Learning Rust

The past weekend I've been writing my first programs in Rust, which seems to be in vogue at the moment. Mentions of Rust keep coming up on /r/programming and it's obvious why: Rust is a very exciting community right now, with very active development and new libraries landing all the time.

Perhaps most persuasive was Jared Forsyth's seemingly balanced discussion of of Go vs Rust which points out several interesting features in Rust that are absent in Go.

The syntax itself is reminiscent of Ruby (but with braces). As a Python programmer, I've never found Ruby that interesting a prospect. I've learned the Ruby language enough to write Puppet providers, but Ruby as a language occupies very much the same space as Python and I've never seen the need to take it further.

Rust offers some of the same syntactic ideas as Ruby but on offer is a highly performant natively-compiled language with static but inferred types. Rust's pointer ownership model allows the compiler to automatically allocate and free objects in most cases without needing reference counting or garbage collection (though both of these are available too). You could perhaps describe it as a low-level language with high-level syntax. So this is a very different proposition to Python and Ruby, and rather different to C and C++ too.

What I've learned of Rust so far comes largely from the Rust tutorial and Rust by Example.

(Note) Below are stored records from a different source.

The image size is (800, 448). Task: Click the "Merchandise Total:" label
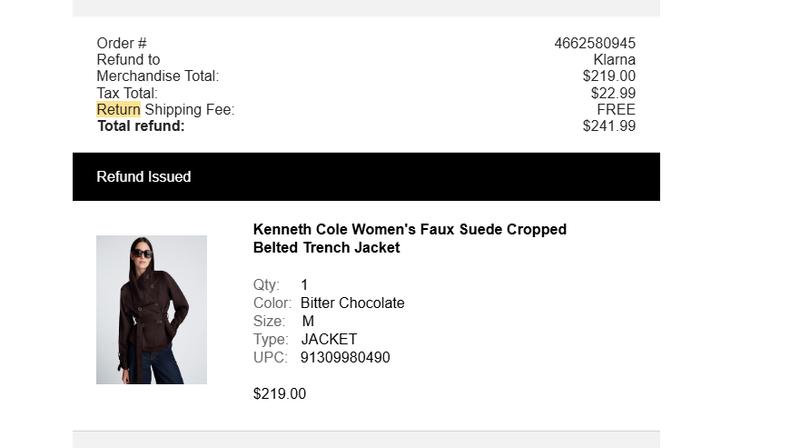point(157,76)
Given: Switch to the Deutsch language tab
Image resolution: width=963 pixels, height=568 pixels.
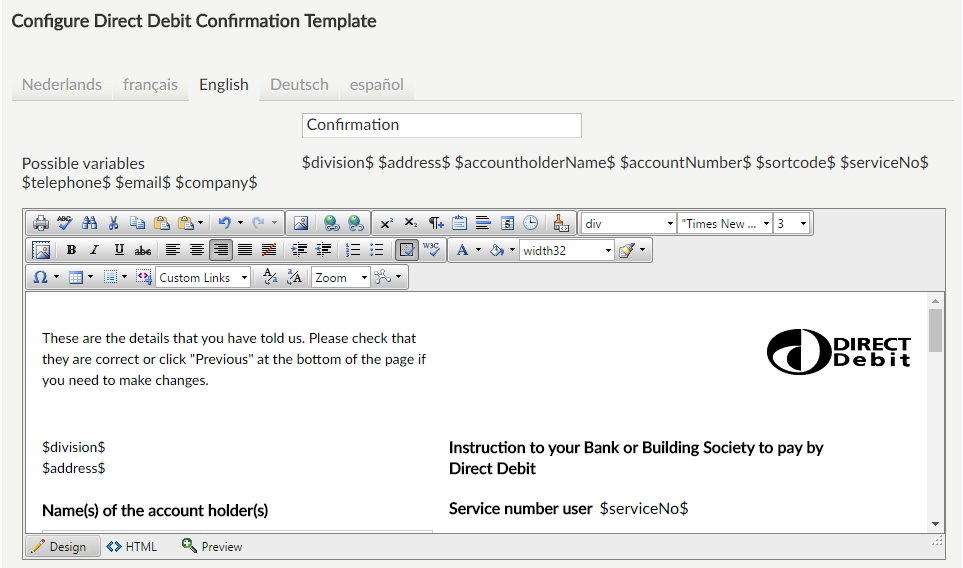Looking at the screenshot, I should (299, 85).
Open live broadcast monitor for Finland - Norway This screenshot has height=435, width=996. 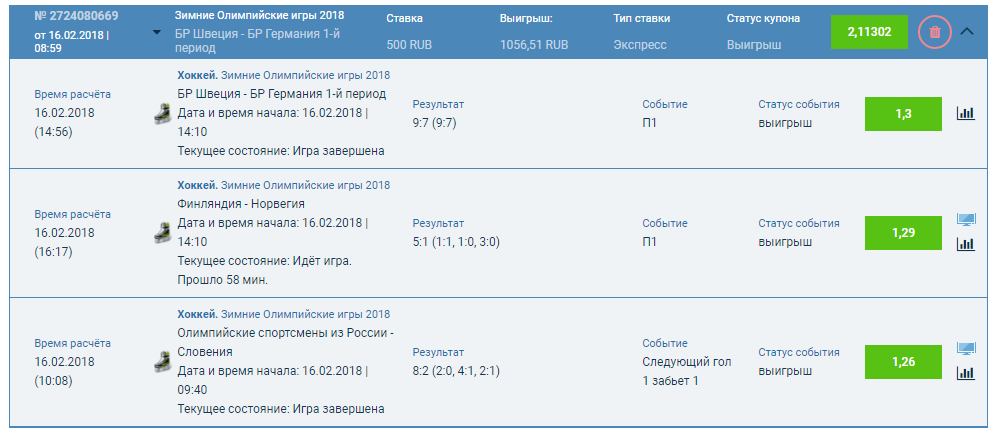click(x=965, y=220)
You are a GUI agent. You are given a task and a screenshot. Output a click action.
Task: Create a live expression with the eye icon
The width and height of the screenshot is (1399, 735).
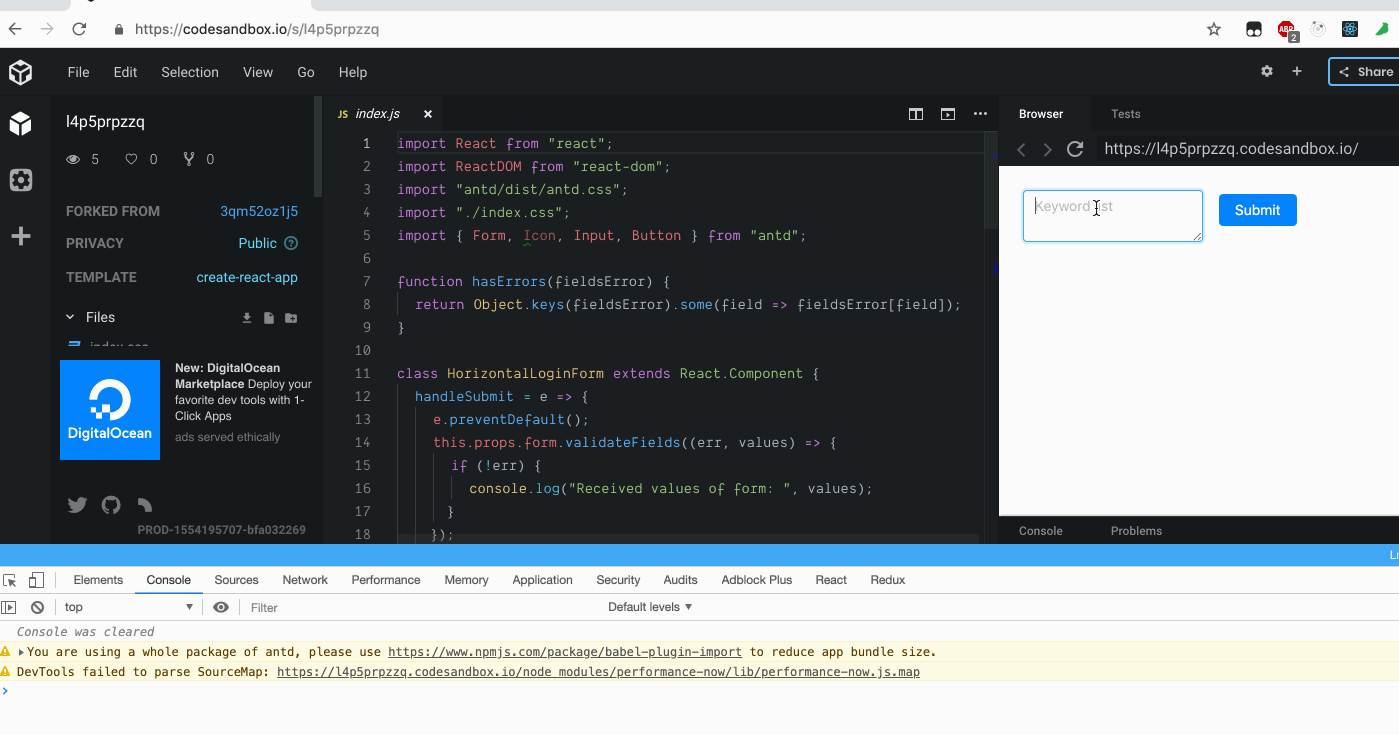click(x=221, y=607)
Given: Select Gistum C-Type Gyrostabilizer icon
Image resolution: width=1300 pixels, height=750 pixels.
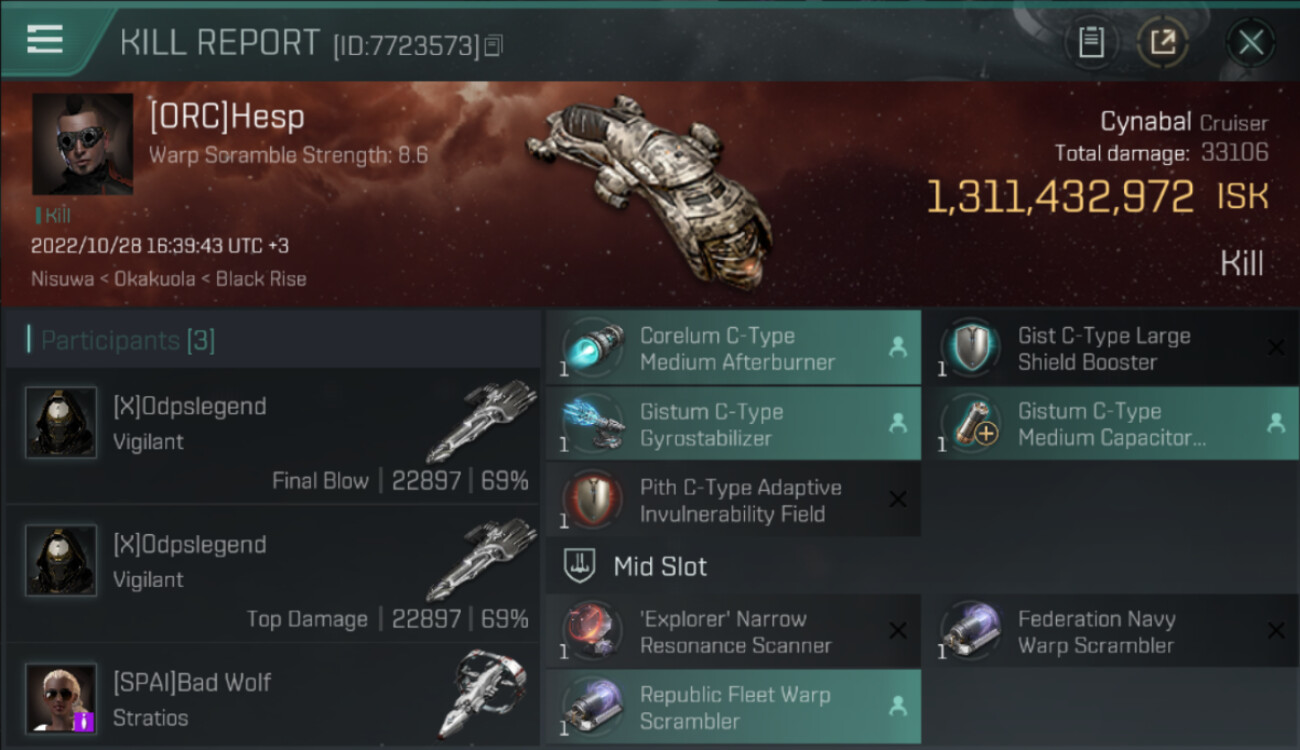Looking at the screenshot, I should coord(592,424).
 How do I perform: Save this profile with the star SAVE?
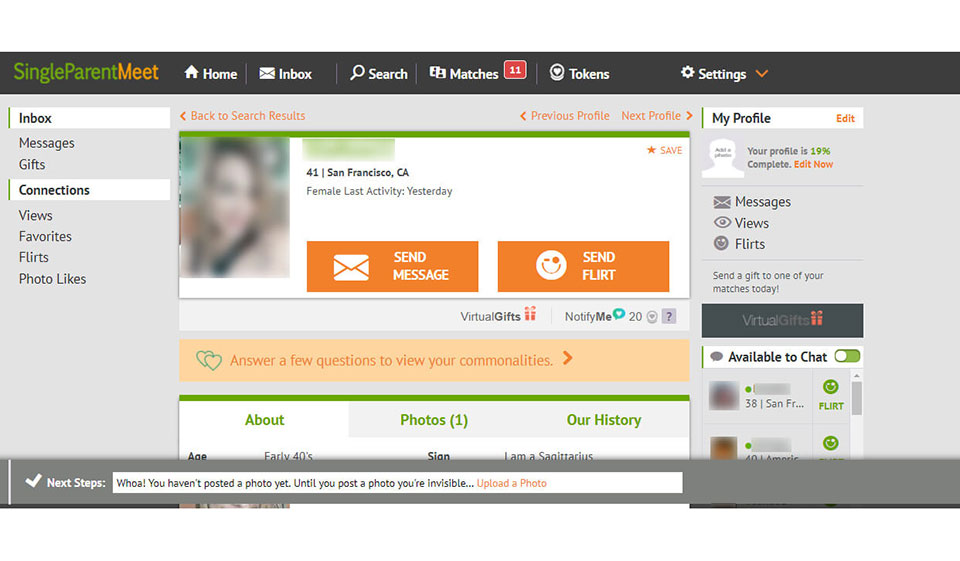(664, 150)
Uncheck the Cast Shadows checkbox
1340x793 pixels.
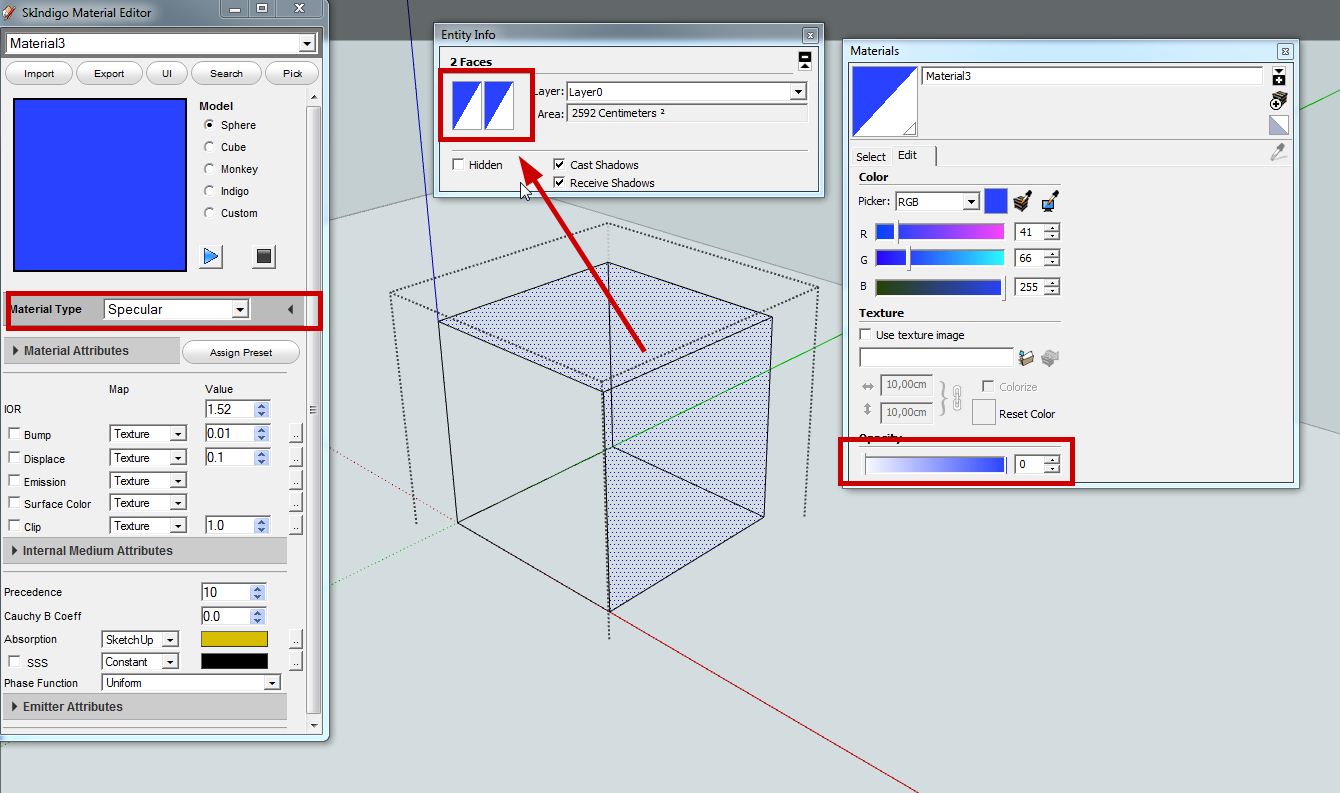click(559, 165)
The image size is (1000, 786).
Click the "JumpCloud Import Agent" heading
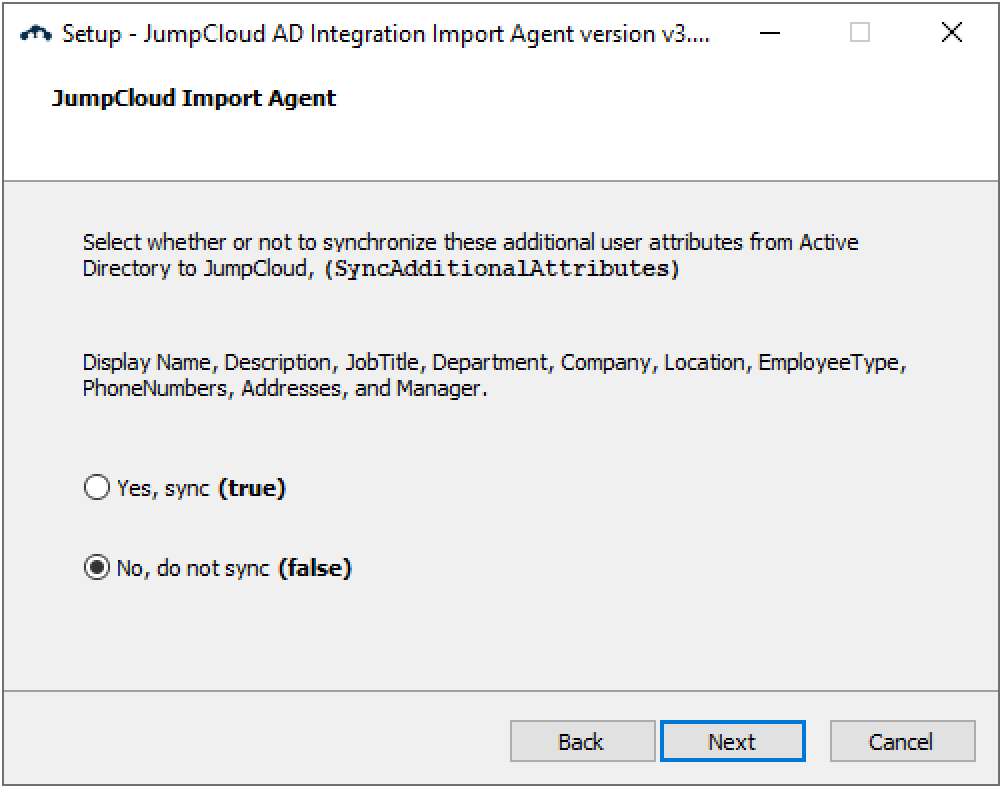click(x=194, y=98)
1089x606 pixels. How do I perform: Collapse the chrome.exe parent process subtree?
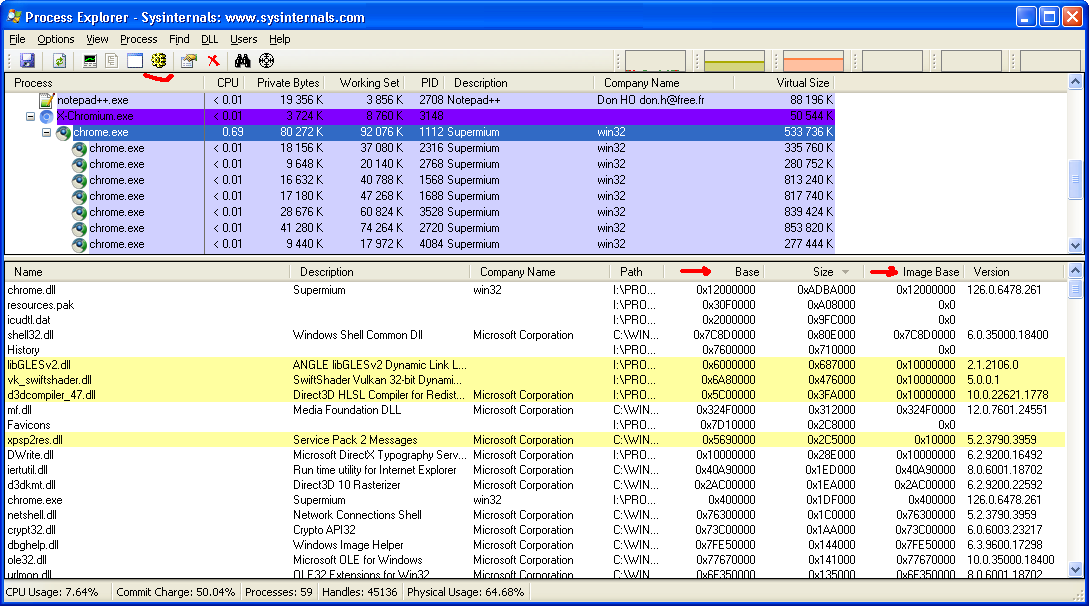(47, 132)
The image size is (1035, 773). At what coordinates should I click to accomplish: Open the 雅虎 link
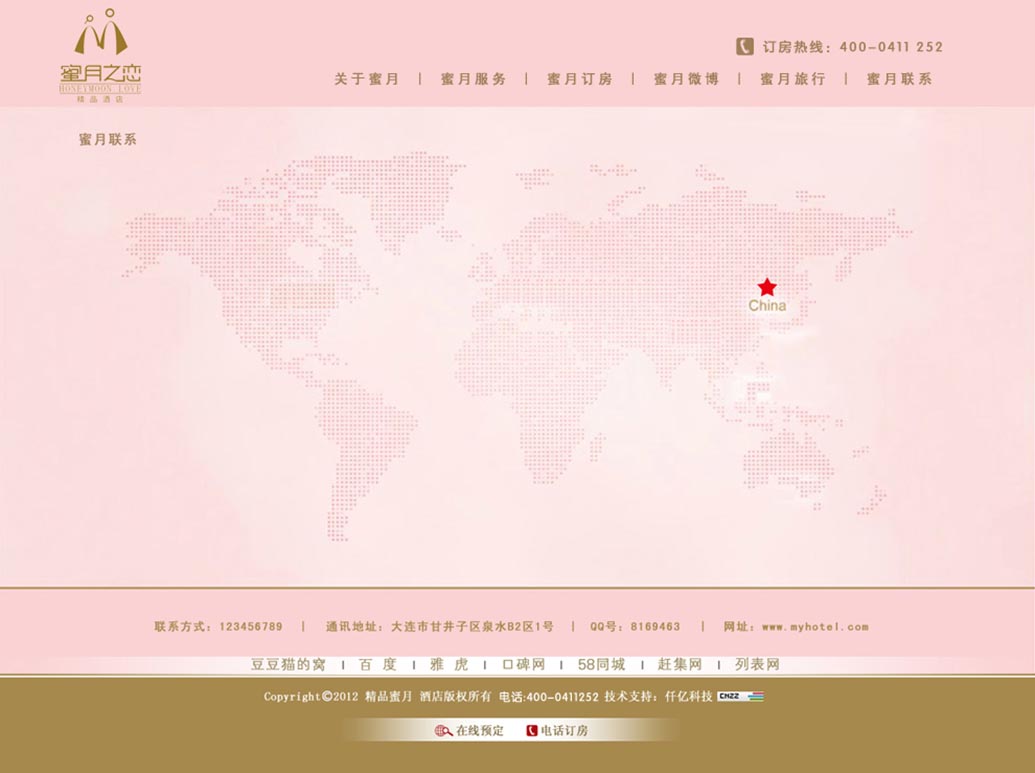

My first Rust program was an implementation of a simple, insecure monoalphabetic substitution ciphers (inspired, perhaps, because I've already written a genetic algorithm in Python to crack them). I'm pleased that the code ends up clean and easy to read. For example, a snippet that encodes a single character with ROT13 might be

// A function that takes a char c, and returns its rot13 substitution
fn rot13_char(c: char) -> char {
    let base = match c {
        'a'..'z' => 'a' as u8,  // If c is in [a-z], set base to 97
        'A'..'Z' => 'A' as u8,  // If c is in [A-Z], set base to 65
        _ => return c  // For all other characters, return c
    };

    let ord = c as u8 - base;  // ord is in the range 0-25
    let rot = (ord + 13) % 26;  // rot13
    (rot + base) as char  // convert back to an ASCII character. Note no
                          // semicolon - this is an implicit return
}

I also spent some time working out how to call Rust code from Python, which would allow me to use both languages to their strength in the same project. It turns out it isn't hard to do this, by compiling a .so in Rust with the #[no_mangle] annotation on the exported methods, and some simple ctypes magic on the Python side. One downside is that so far I've only worked out how to pass strings as c_char_p which is not optimal either for Rust or Python. Sample code is on Bitbucket.

I could see myself using Rust in some projects in the future, though I'm not likely to stop using Python for the vast majority of applications. The Rust language itself is changing week to week and is probably unsuitable for any production development at this time, but for early adopters it's well worth a look.